_REQUIRED WORK_: The answer must be every line below that holds the word "will".

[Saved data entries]
↓

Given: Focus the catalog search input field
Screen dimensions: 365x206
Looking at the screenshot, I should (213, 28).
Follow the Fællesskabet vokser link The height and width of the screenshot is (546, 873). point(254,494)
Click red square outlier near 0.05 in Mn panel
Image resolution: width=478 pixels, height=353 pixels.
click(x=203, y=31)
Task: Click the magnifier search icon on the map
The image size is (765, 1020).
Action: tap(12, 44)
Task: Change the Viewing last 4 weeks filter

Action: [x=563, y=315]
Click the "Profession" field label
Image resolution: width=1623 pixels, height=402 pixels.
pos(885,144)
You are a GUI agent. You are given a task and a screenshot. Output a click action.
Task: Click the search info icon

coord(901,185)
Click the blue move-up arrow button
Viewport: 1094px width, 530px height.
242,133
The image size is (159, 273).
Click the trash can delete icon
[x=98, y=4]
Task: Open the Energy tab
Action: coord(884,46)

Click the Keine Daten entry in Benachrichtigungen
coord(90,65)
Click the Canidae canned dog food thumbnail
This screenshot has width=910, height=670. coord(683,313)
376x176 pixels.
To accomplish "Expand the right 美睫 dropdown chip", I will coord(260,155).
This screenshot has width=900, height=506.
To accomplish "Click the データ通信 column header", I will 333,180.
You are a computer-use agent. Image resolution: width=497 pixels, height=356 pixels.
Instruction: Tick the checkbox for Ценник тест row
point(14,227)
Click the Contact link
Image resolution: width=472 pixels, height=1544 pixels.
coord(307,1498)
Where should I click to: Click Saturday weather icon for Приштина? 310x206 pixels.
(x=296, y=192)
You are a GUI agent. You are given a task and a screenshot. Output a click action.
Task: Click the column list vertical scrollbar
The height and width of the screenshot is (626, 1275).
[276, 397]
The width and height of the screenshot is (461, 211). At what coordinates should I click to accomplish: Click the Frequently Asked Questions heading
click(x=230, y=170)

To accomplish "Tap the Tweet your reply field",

↑

_TASK OUTPUT_:
To accomplish "Expand the right 美睫 dropdown chip", I will coord(260,155).
To accomplish "Click the データ通信 column header", I will 333,180.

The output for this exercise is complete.